= Fred Magee =

Canadian politician

Fred Magee (May 29, 1875 – May 5, 1952) was an industrialist and political figure in New Brunswick, Canada. He represented Westmorland County in the Legislative Assembly of New Brunswick from 1917 to 1925.

==Career==
He was born in Baie Verte, New Brunswick, the son of Thomas and Olive (née Oulton) Magee, both of Irish descent. He was educated in Baie Verte, Saint John and Fredericton and went on to study at the University of New Brunswick. Following the family tradition, Fred, at age 22, opened a general store in Port Elgin. He was elected to and served on the Westmorland County council from 1908 to 1910. He was a member of the province's Executive Council, first as minister without portfolio in 1921 and then president. Magee later operated produce and fish processing plants in Port Elgin, selling lobster under the Mephisto label. He died in 1952, shortly before his 77th birthday. He had been married to Myrtle R. McLeod in 1899.

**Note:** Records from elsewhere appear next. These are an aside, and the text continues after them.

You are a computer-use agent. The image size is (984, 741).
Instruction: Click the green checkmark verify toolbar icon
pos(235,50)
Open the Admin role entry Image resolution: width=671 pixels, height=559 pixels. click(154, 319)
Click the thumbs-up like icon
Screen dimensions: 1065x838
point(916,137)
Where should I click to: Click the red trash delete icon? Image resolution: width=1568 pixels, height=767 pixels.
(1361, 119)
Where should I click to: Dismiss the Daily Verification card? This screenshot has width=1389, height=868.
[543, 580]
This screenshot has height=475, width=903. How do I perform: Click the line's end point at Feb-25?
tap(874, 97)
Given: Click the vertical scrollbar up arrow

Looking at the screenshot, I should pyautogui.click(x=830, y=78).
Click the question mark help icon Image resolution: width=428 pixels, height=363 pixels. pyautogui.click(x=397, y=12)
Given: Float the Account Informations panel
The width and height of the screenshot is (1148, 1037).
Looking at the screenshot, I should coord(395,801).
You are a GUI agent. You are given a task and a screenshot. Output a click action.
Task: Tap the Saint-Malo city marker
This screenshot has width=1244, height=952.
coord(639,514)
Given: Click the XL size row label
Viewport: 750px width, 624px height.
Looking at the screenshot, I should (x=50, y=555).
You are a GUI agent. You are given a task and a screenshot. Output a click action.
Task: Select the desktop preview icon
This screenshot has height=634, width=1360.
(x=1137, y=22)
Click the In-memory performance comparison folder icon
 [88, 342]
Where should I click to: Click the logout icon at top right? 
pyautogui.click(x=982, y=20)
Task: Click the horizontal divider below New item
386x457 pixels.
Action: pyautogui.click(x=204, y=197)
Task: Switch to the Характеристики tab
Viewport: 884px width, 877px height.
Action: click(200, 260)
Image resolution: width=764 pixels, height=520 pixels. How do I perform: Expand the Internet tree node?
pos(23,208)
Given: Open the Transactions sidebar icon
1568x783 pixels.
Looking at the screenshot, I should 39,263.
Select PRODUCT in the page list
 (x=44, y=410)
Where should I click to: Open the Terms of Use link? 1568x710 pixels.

His former home on Main Street in Strait Shores is now an apartment and the neighbouring building, his former offices, used to house the municipal office, fire department and library. Was sold Nov 1 2018 to Kerry Phibbs and Christina Morrison who plan to use part of the building as Port Elgin Community Hall. In his will he left a large endowment to the University of New Brunswick.